Implementation highlights

  • RMagick is still the only Ruby image manipulation library which can be "just used". Though, for this case I've used almost none of its features, just "get pixel color" and "set pixel color" -- so, maybe some simpler library could do the task as well;
  • I've tried to keep Ruby code as clean and Rubyish as possible; so, I've monkey-patched some RMagick classes, refined Numeric, utilized OpenStruct-wrapped options and so on;
  • Two methods have prooved they extreme usability: Image#pixel_color_f and Image#transform;
  • #pixel_color_f I've done for xkcdize, it just takes pixel color by non-integer coordinates, interpolating surrounding pixels;
  • #transform also can be seen in xkcdize (where it has a dumb name ImageList#map_to_image), and it is common concept can be seen in Wolfram as well as in ImageMagick convert interface (where it's called fx). The idea is to transform some image to another point-by-point, where user provides definition of such a transformation (via Ruby block in our case);
  • On parallelism: to be head-on-head with Jon's code, I've tried to use parallel gem, which seems a good idea on 4-core notebook... Yet the problem is the task not only computational- heavy, it's also data-heavy. It means that transferring data to child processes (which parallel do by Marshal-ing them) adds so much overhead that it is killing the entire idea. And multithread (instead of multiprocess) attempt was just as slow as single-thread -- maybe it is because of the GIL or ... Don't know. I left Drosterize#parallel_drosterize in lib/drosterize.rb, so you can take a look and experiment with;
  • I have not implemented all the options from Jon's article (in fact, I've copied the formula, but then commented it out: it's still there)

Lessons learned

  • Wolfram code not always easy to read! Or its just me... Also, math is hard, yet powerful;
  • There is several things which can be added to Ruby image processing (think RMagick) to make it more suitable for everyday experiment with images;
  • Ruby IS slow, at least for a large amount of simple computations; profiling report for drosterize show most time (tens of seconds!) is taken by things like Float#abs, Complex#** and so on. Okay, there are millions of them, but it still doesn't look really cool... Still thinking on potential solutions (like using NMatrix and so on)
  • Simple abstractions can be really pricey. At first, I've used Point and Rectangle classes from geometry gem; code was pretty yet overhead (shown by profiling) was really awful. Finally I've dropped the gem completely and used just [x,y] for pairs of coordinates and very simple custom Rectangle implementation; also, I've dropped almost all smart refinements and monkey-patches to core classes, despite my love to them;
  • Low-level abstactions are vague. There's dozens of implementations for things like Point or Rectangle (in fact, RMagick also have them as a very simple utility structs), but when you're really start needing them, there's no confidence of whether some gem should be used, or you need to implement them from scratch, and what functionality should go to those "basic" classes (like Point#inside?(rect) or Rect#cover?(point)), and how to "teach" other gems to work with your abstractions, so, you eventually find yourself with bare pairs of coordinates.

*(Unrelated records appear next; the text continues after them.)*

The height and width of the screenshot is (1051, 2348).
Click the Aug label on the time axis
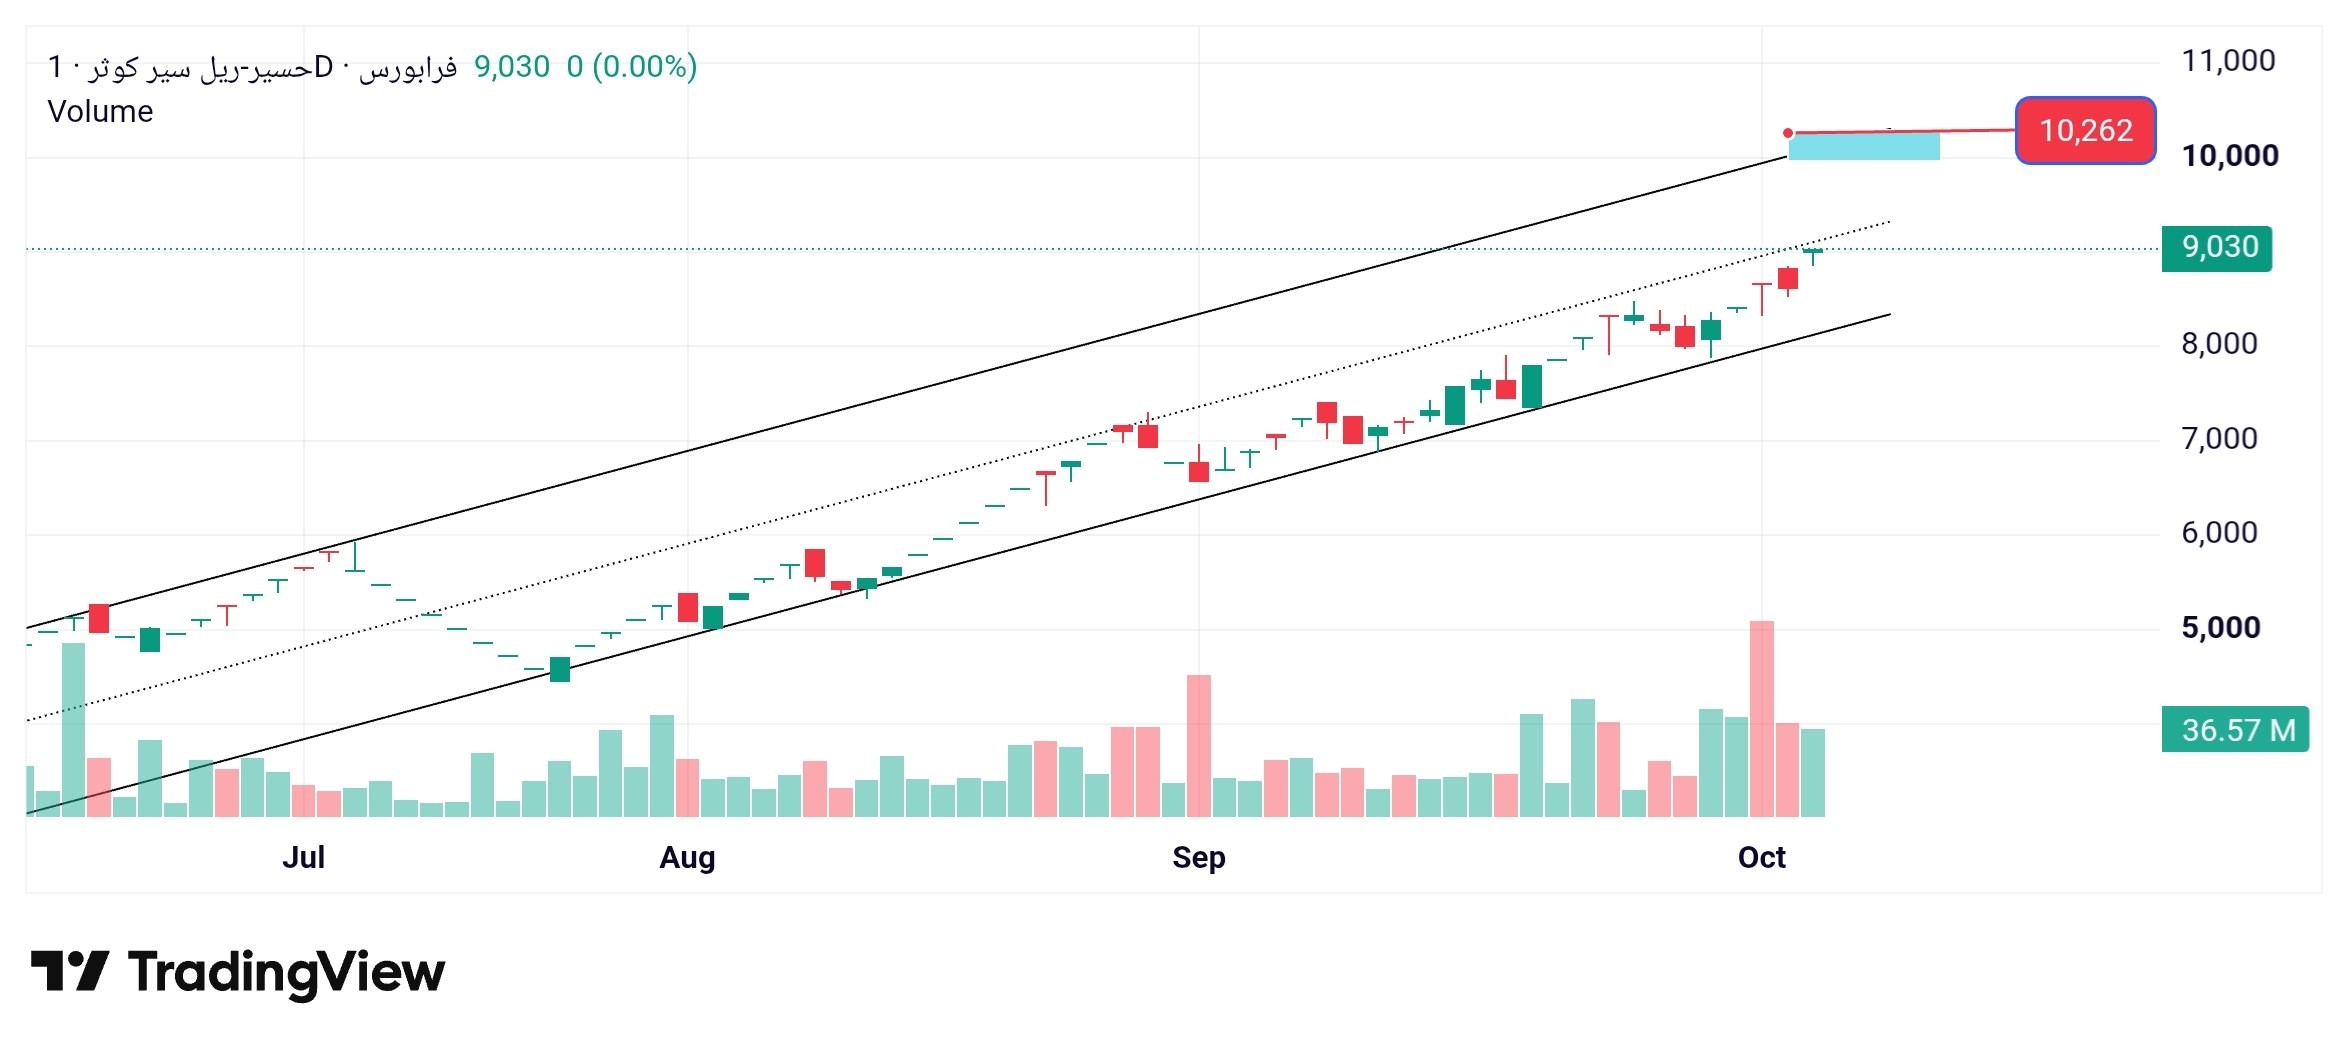(x=687, y=857)
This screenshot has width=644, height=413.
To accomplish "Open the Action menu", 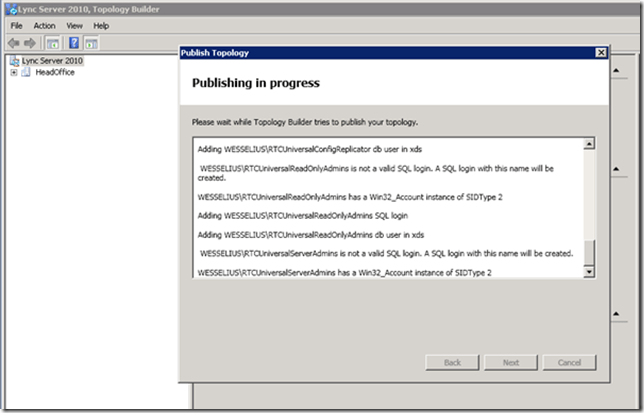I will [x=44, y=25].
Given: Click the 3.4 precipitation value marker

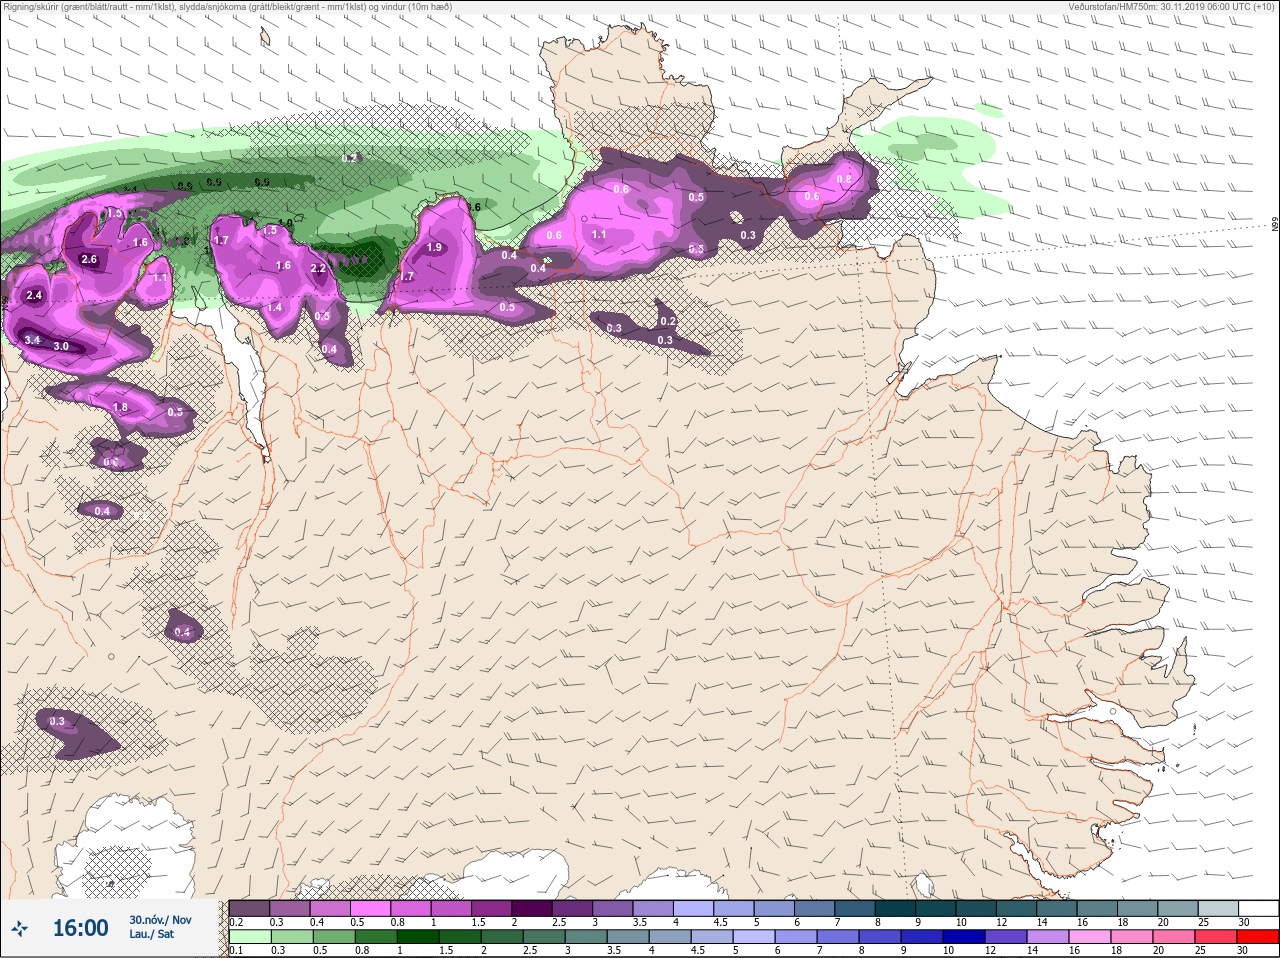Looking at the screenshot, I should (32, 340).
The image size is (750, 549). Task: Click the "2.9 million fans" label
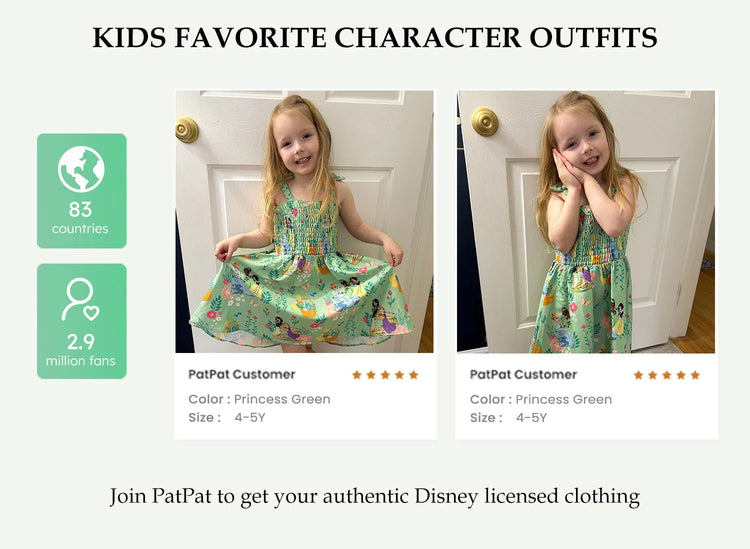pyautogui.click(x=81, y=350)
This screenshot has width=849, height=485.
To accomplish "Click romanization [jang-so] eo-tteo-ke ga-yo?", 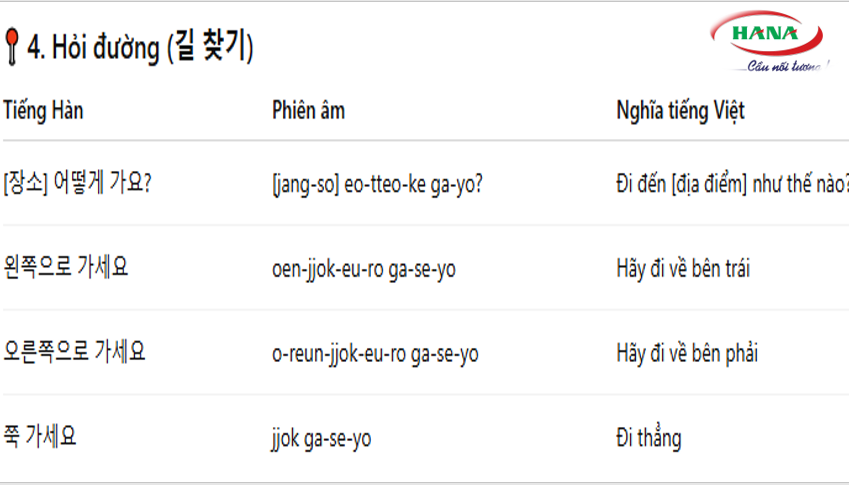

It is not the Ruby way we like
  • There is no point in using non-Ruby metaphors in Ruby code. While translating code from Wolfram, I was fascinated with FixedPoint concept: fixed_point(10){|x| do_something(x)} will call do_something on results of previous function... Until "fixed point" (value not changing) will be reached (or max iterations pass). The port was pretty straightforward, yet as a basic construct in code it looked confusing -- as if "I don't want to read this guy's code". (You can look at Drosterize#ensure_replication to see what I've done without this function. For me, the intention and code is pretty clear without that "cool" feature.)

Credits & license

It's not a gem, just an experiment, so, lets think of it as a public domain for a greater good. Written by Victor Shepelev, in train on his way to the lovely Odessa city.

All credits for original algo and many thanks for inspiration are going to Jon McLoone.